CO2を排出しないエタノール燃料電池を開発

この記事の要約

チューリヒ工科大学とイタリア学術会議(CNR)の研究チームが、反応(発電)の過程で二酸化炭素(CO2)を全く排出しない新しいタイプのエタノール燃料電池を開発した。「有機金属燃料電池」(OMFC)と名付けられた同システムは […]

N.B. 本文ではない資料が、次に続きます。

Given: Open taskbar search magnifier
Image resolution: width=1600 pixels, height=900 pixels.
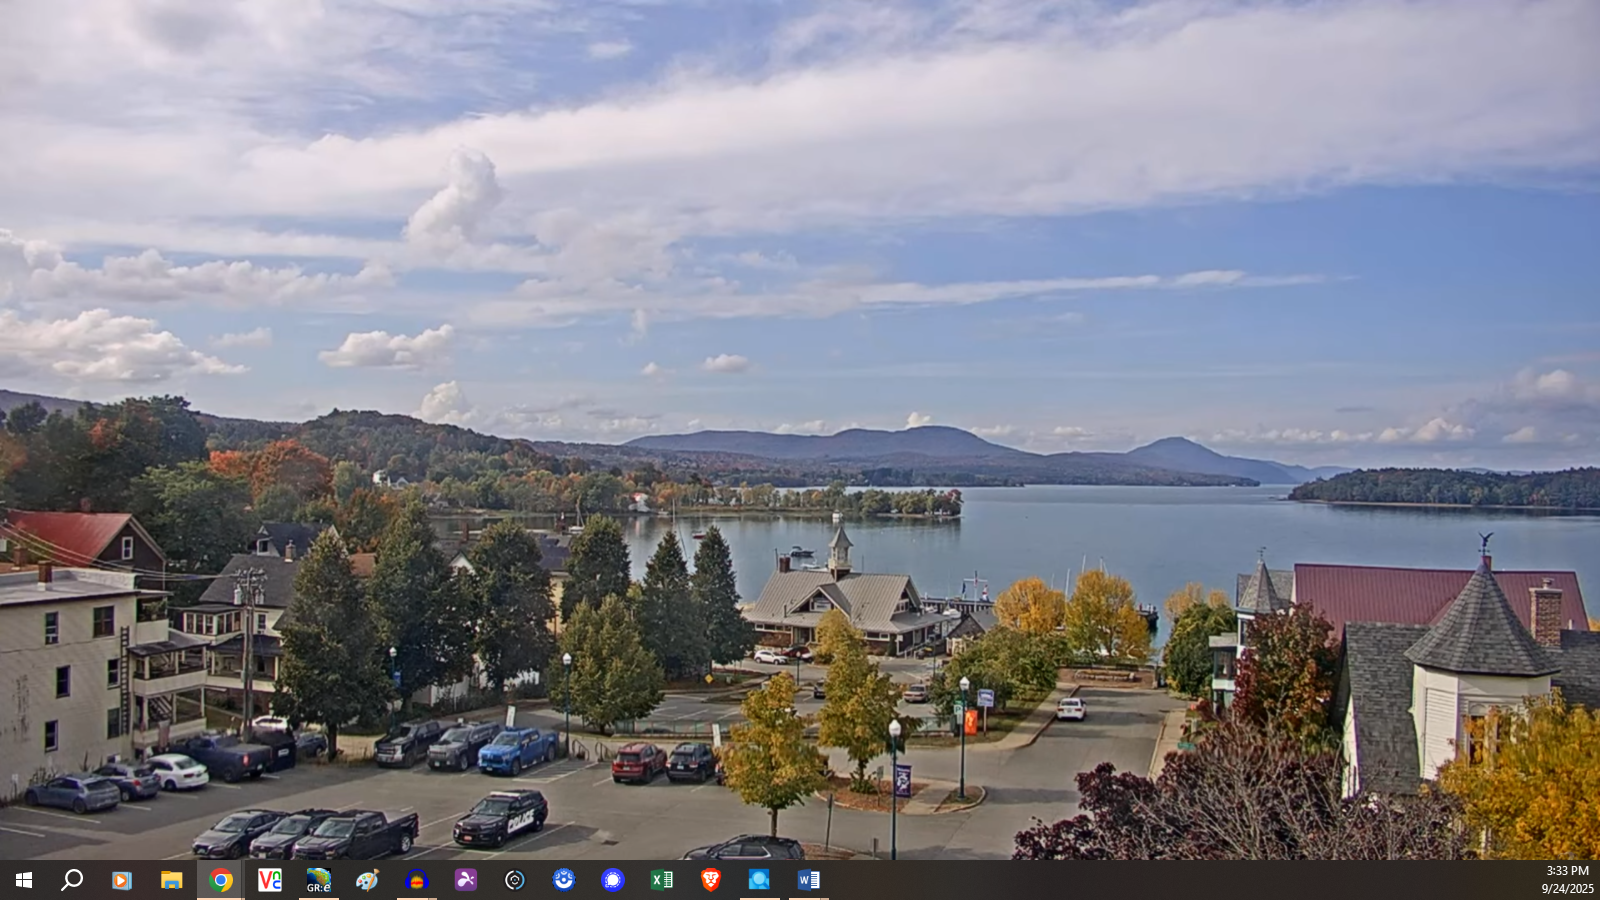Looking at the screenshot, I should tap(72, 880).
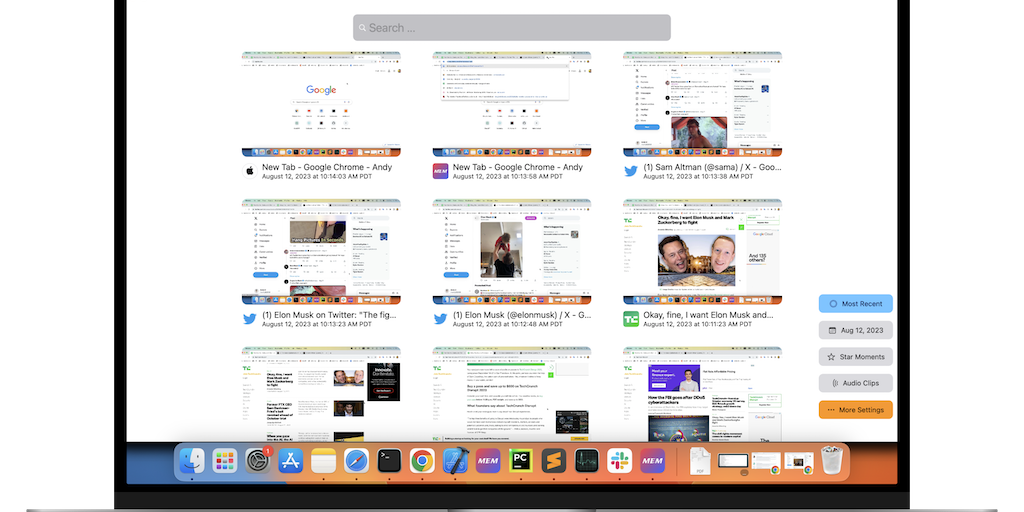Click the Slack dock icon
This screenshot has height=512, width=1024.
[x=619, y=461]
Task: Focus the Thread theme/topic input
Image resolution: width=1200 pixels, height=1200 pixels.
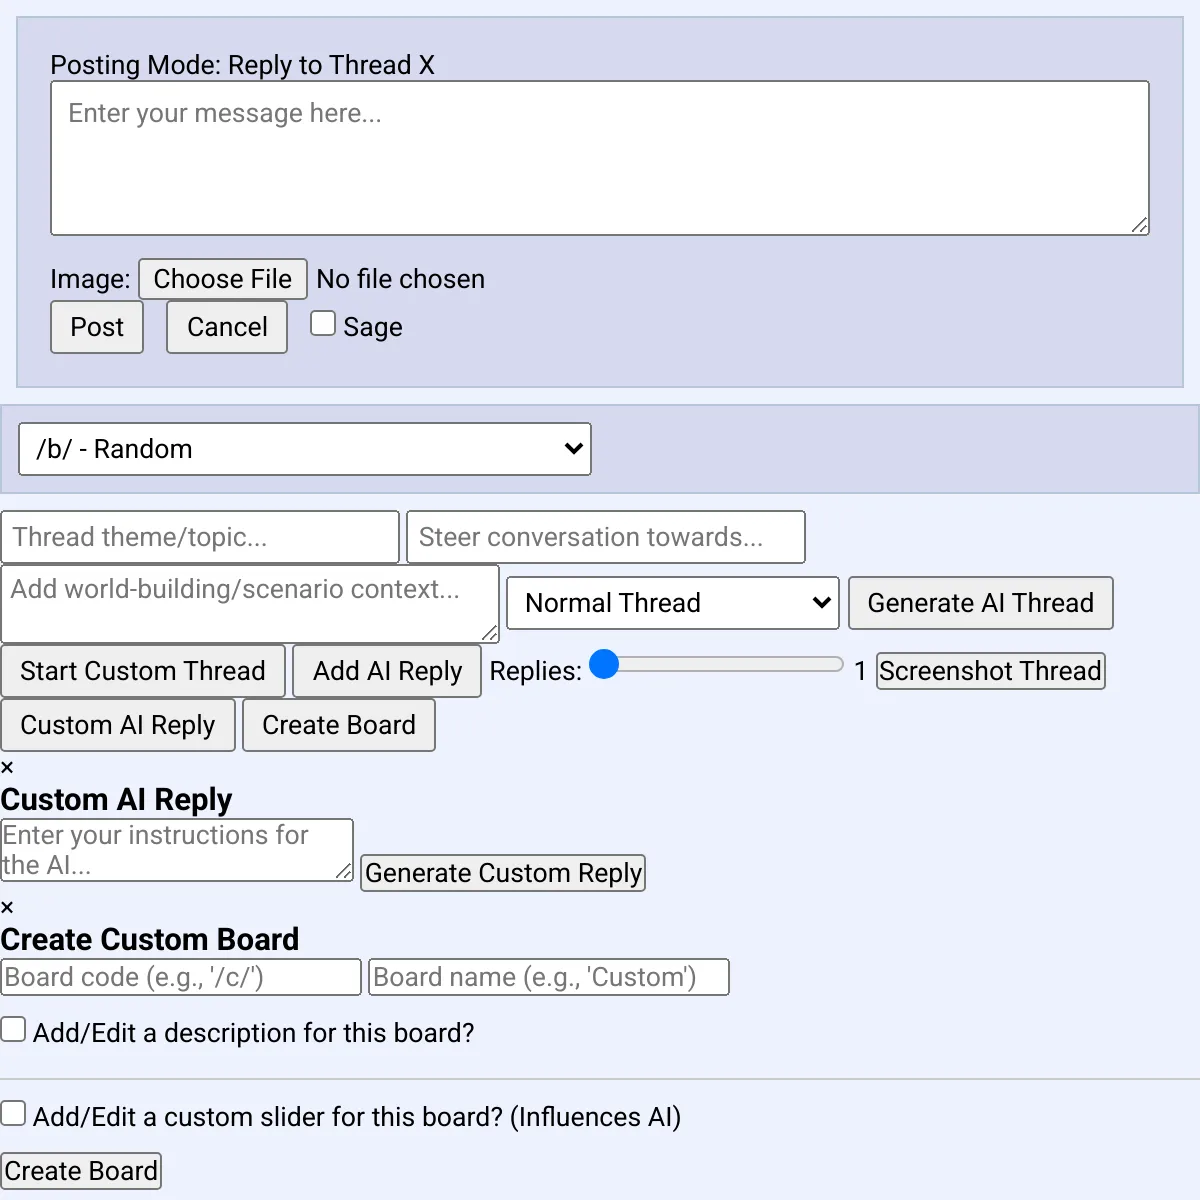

チューリヒ工科大学とイタリア学術会議(CNR)の研究チームが、反応(発電)の過程で二酸化炭素(CO2)を全く排出しない新しいタイプのエタノール燃料電池を開発した。「有機金属燃料電池」(OMFC)と名付けられた同システムは、遷移元素の1つであるロジウム(Rh)の分子複合体を陽極触媒に用いるのが特徴で、アルコールだけでなくグルコースなどの糖類でも発電できるという。

\

チューリヒ工科大などが開発したOMFCは、炭素粉(担体)の表面にロジウムの分子複合体微粒子を析出させたものを陽極触媒に使用する。電極触媒は、自らは変化せず電極上で起こる電気化学反応を促進するというのが「常識」だが、OMFCでは触媒の構造が化学反応のステップに応じて変化し、いわば「1つの分子複合体からいくつもの触媒が出来上がる」ことも確認された。また、OMFCはさまざまな溶剤と混和するため、小さな面積の表面にも極めて精密に分子を分散させられる利点があるという。

\

今回の実験では、水で薄めたエタノールを電力源として使用。エタノールはアセトアルデヒドを経て最終的に酢酸に変化した。研究チームは、担体や触媒の分子構造を変えることで、将来的には特定の種類のアルコール(糖類)を別の有機材料に変換することも可能と、技術のさらなる開発に意欲をみせている。研究成果は『Angewandte Chemie』(2010年、第122巻40号)に掲載された。